Too often, pro-Israel speakers moderate their voices and modify their arguments in order to persuade a hypothetical swing voter. People are not convinced that way. Neither are they rallied. Write to represent your community: its pain, its outrage, its ideals, its convictions. Pro-Israel students feel besieged and beleaguered in an ocean of hostility. They need representation and strengthening. Writing can provide them with a lifeboat, but only if it is sufficiently sturdy.


There are few voices. Be one of them.


Perhaps my most surprising realization was how few are those willing to speak publicly, under their own name. After my op-ed appeared, some individuals approached me to say they agreed with me but didn’t have the necessary eloquence to speak out. To them I would reply: what matters is not poetics but principles. Others worried aloud that a public stand would present career complications that they felt weren’t worth the risk. To them I would reply: what I’ve learned is that succumbing to the lure of quiescence represents an even greater threat to a meaningful career.

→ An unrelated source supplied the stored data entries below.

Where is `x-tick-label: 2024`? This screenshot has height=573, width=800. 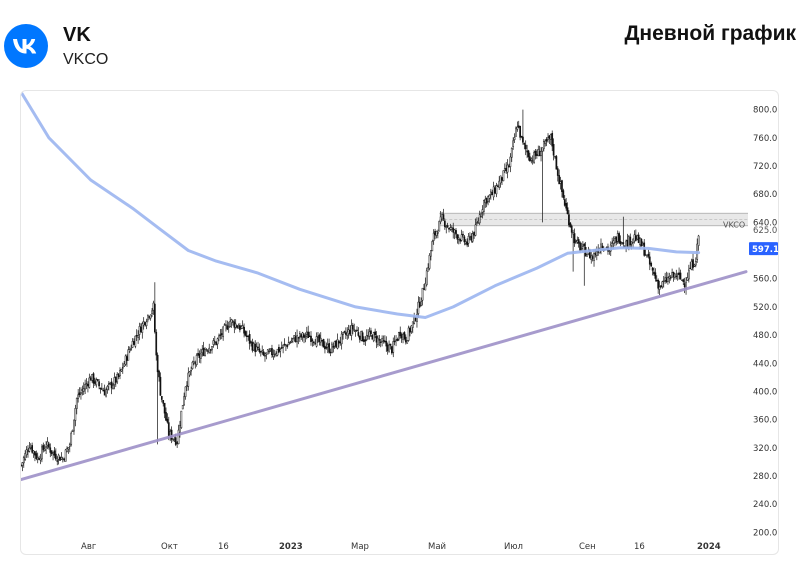 x-tick-label: 2024 is located at coordinates (709, 547).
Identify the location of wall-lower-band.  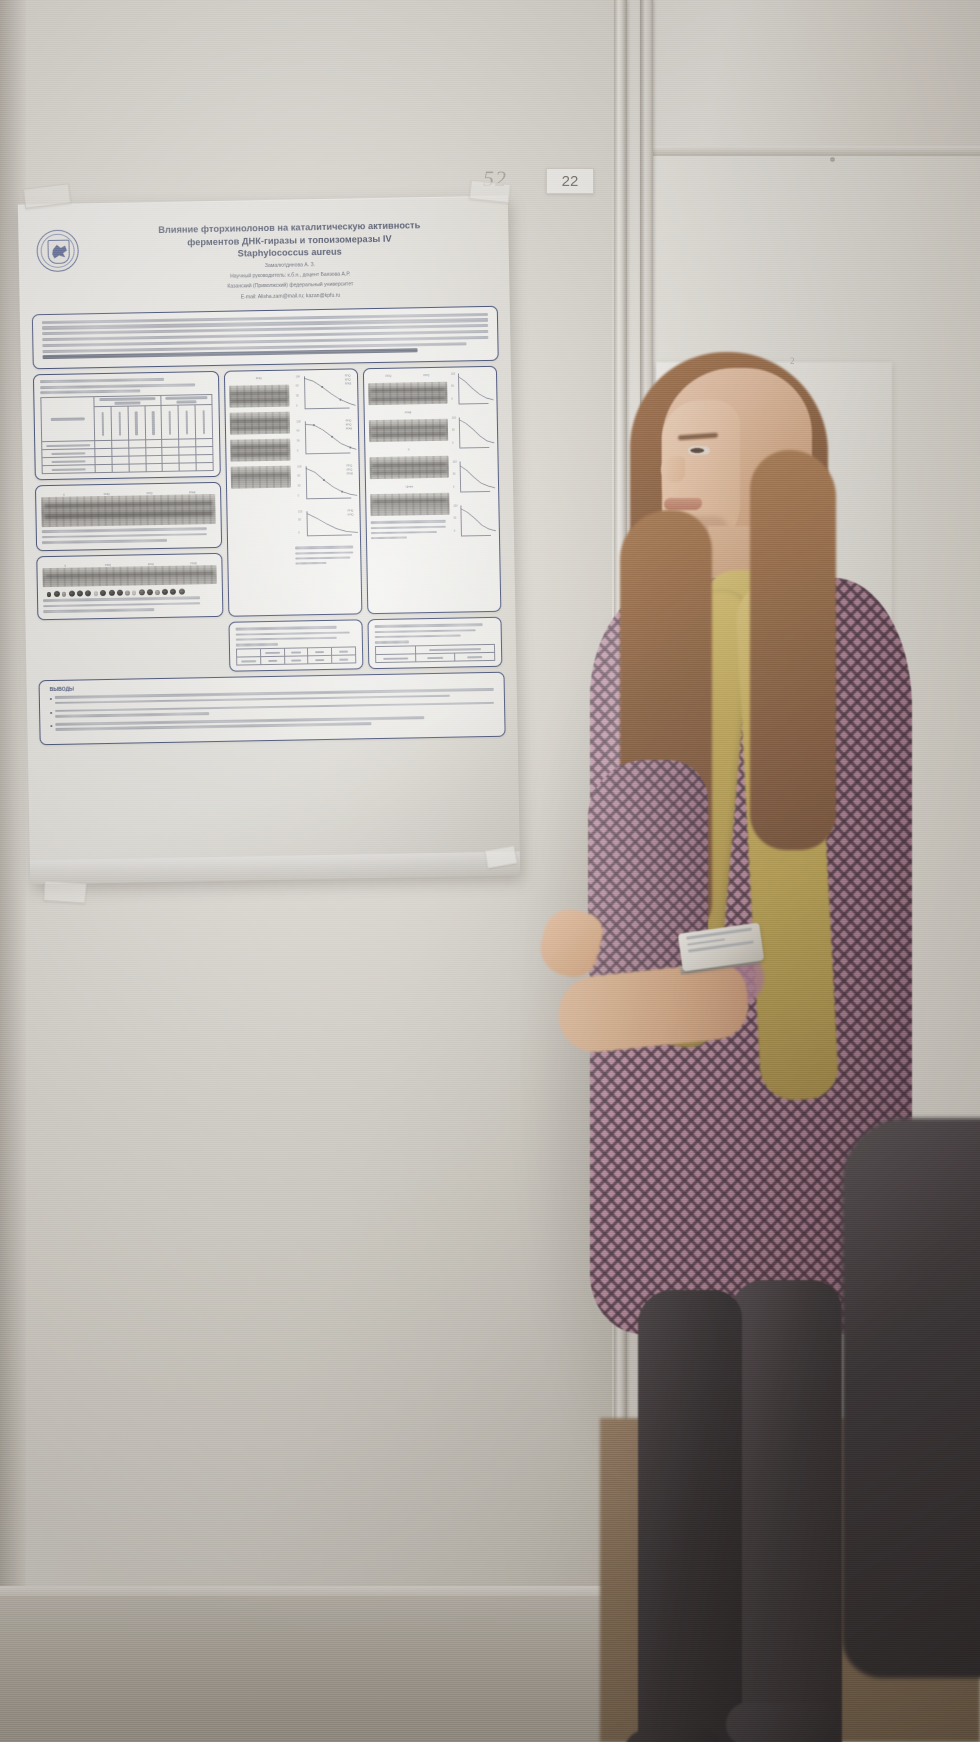
(350, 1669).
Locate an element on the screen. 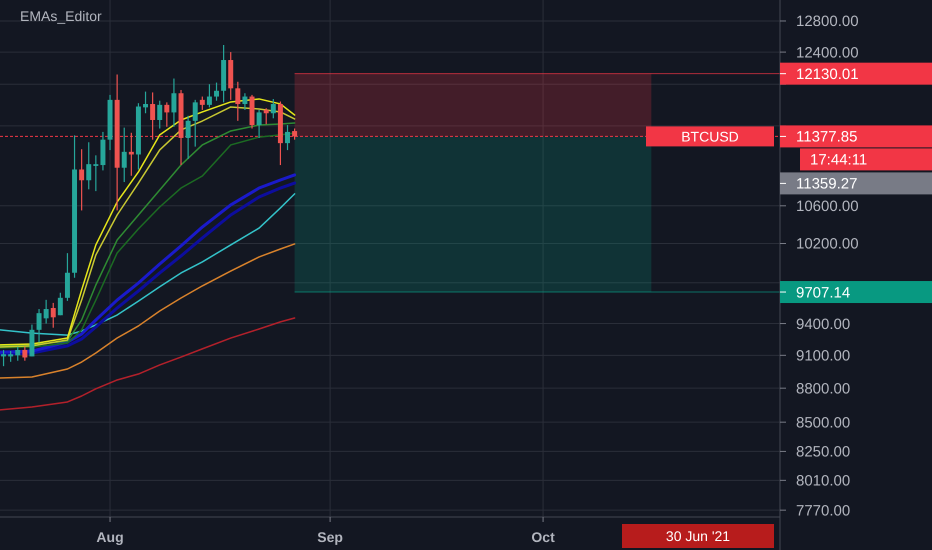  text: 30 Jun '21 is located at coordinates (698, 536).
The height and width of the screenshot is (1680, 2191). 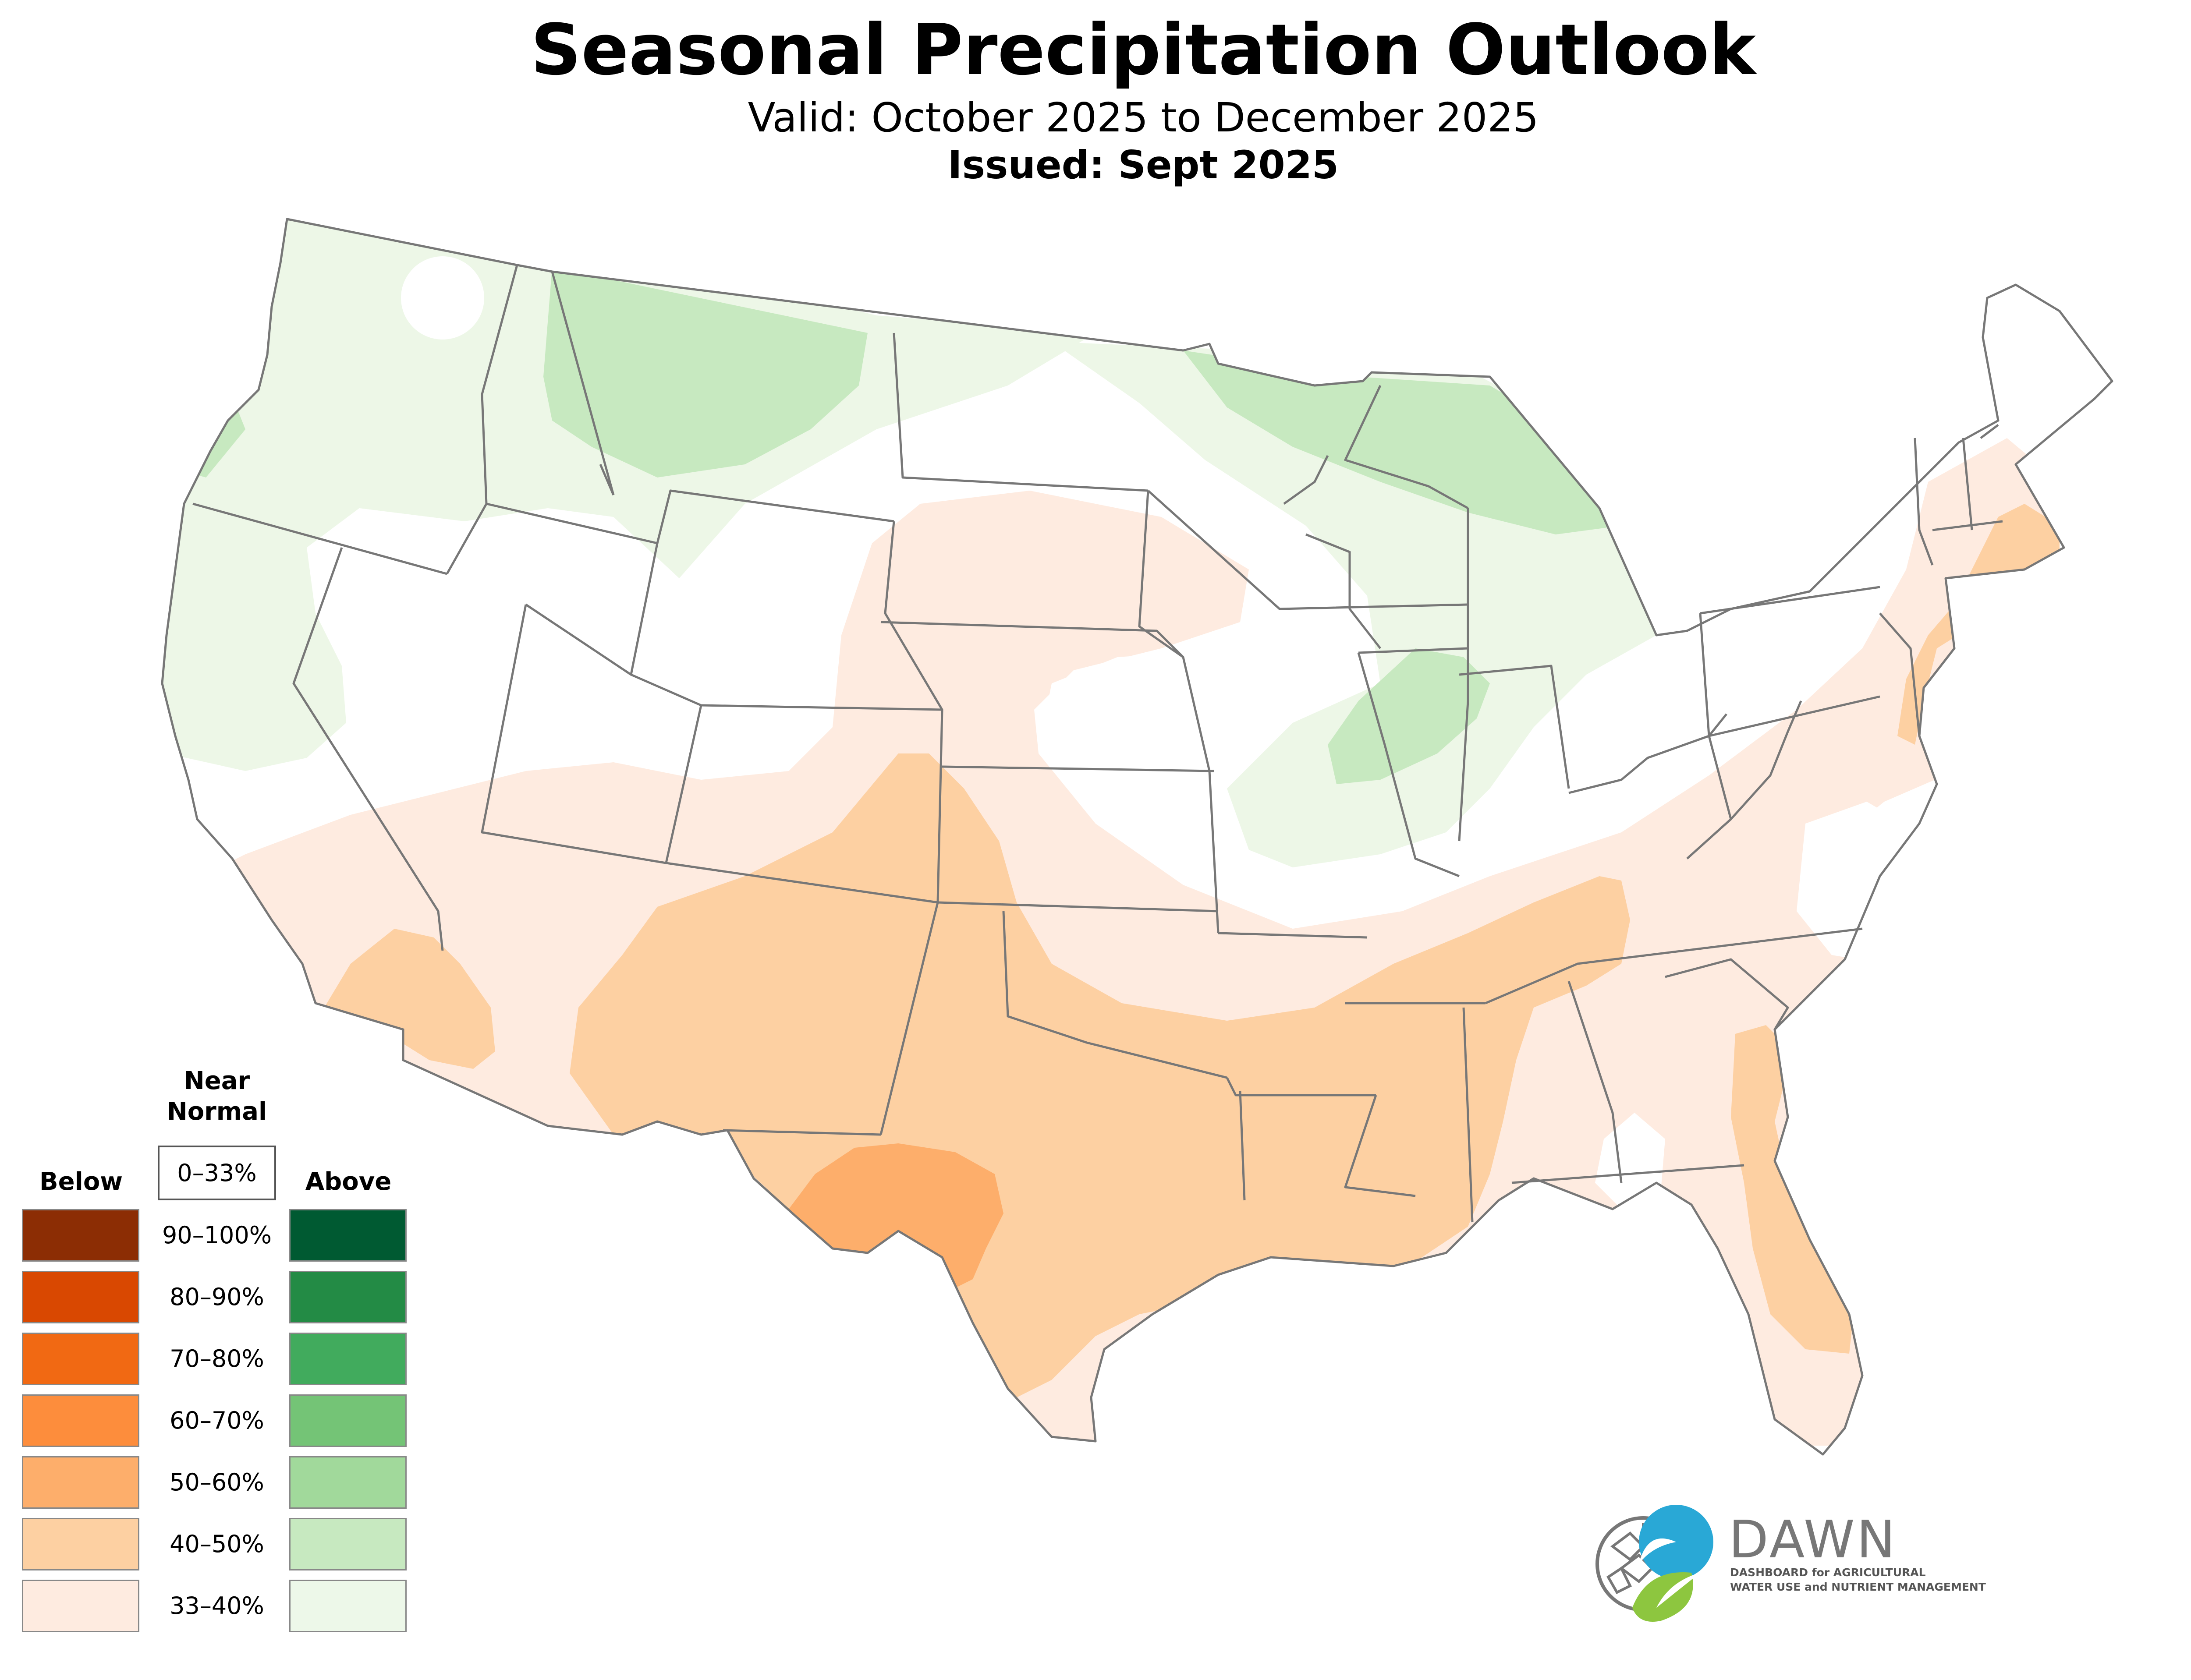 What do you see at coordinates (1978, 624) in the screenshot?
I see `zone-below-40-50-northeast` at bounding box center [1978, 624].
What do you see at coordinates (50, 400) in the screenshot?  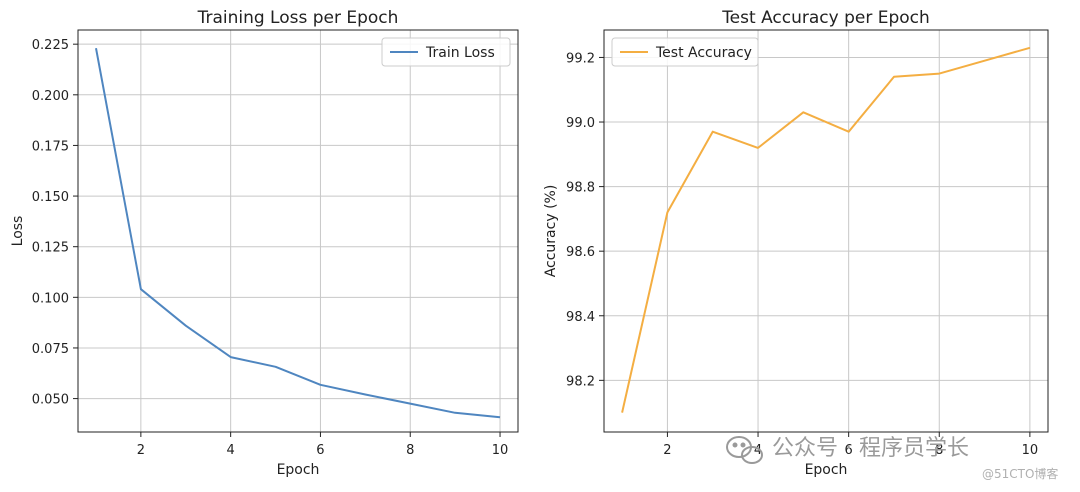 I see `y-tick-label: 0.050` at bounding box center [50, 400].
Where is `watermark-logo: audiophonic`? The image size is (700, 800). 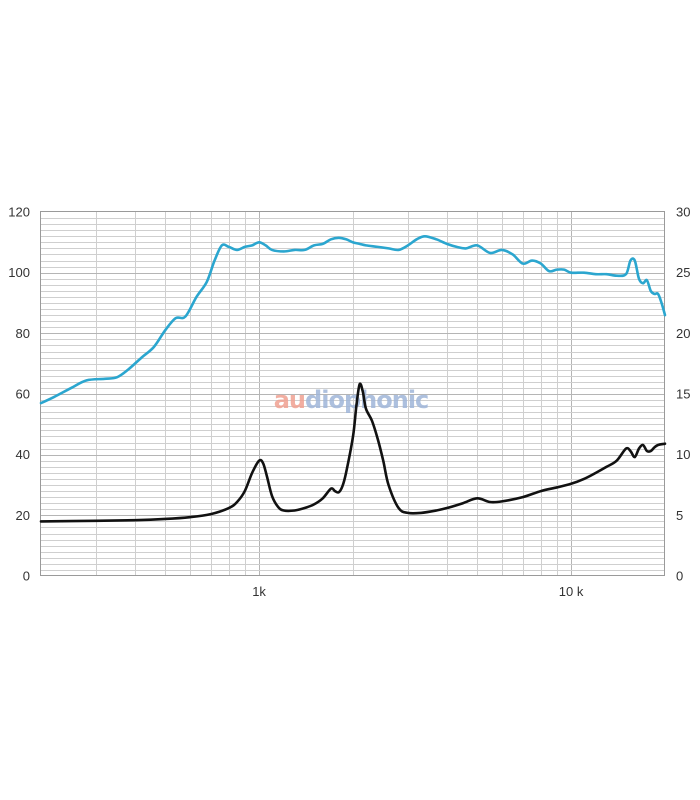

One student told me: “my fear in speaking out for Israel isn’t the possibility I might fail; it’s what my friends will think of me if I succeed.” This cuts to the heart of the issue. On campus, the rewards of credibility and cachet abide with those rising to attack Israel, not those rising to defend it.

To this student I would reply: if we allow Israel to serve us only as a moral abstraction, we will have consigned it to a status that others will deem tragic at best, villainous at worst, and more often the latter than the former. Many people have opinions, but not many make the effort to change the climate of opinion. And therein lies the opportunity: in today’s networked world, venue matters less than ever. Principled writing will find an audience.

On campuses, as attested recently by a shameful dustup at Williams College in Massachusetts, where the student council summarily rejected official recognition of a pro-Israel student group, things are likely only to get worse.  Hostility has been entrenched as ideology, and ideology as unassailable truth. The answer: join the fray. There is no other option.